Days of Change

Riding the Rails

May 13, 2015
1 Comment

An Amtrak crash on what is known as the Northeast Corridor has sparked a new debate on its funding. These arguments go back to the Matrix analogy I gave, where liberals think that more money makes everyone safer and more protected in a safe goo-filled pod. Money makes trains safer. It puts devices on trains so that the conductors can’t make the train go over 100 mph, which was a major factor in the accident. Of course, high-speed rail will be moving that fast, so turns will not be available on those routes.

I consider Amtrak funding to be a false premise. In the real world, we have things called budgets. If your business needs 10,000 sheets of paper a year, you budget for it. However, if you need a copier, you don’t just get the ones the salesman tells you to get. If you can only spare $20,000 to be profitable, you don’t buy the $100,000 because it’s “better.” Funding is a different matter. The government essentially gives money to Amtrak to sustain commuter rail and a number of preexisting jobs. Some progressives have already argued that the Northeast Corridor is very busy, useful and necessary. My guess is that it is also profitable if separated from the entirely of Amtrak. If it’s not, the well-compensated work commuters can probably handle higher fares.

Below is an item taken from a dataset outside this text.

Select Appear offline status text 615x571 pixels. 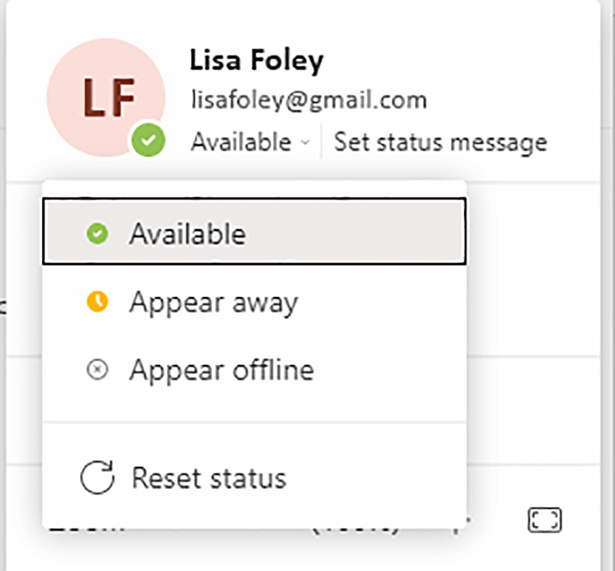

Many government programs are forced to be cost-effective when they are created. The White House did some creative accounting to make Obamacare “deficit neutral” when it passed. At one time, Amtrak was covered for some losses. The problem is that funding is often used to expand or modernize and operation. This sets it up to lose more money and require more funding. The Republicans trying to reduce funding to Amtrak are trying to force it to right size itself. They should spend the money on the parts of the train system that break even or make money and disband the parts that lose massive amounts of money.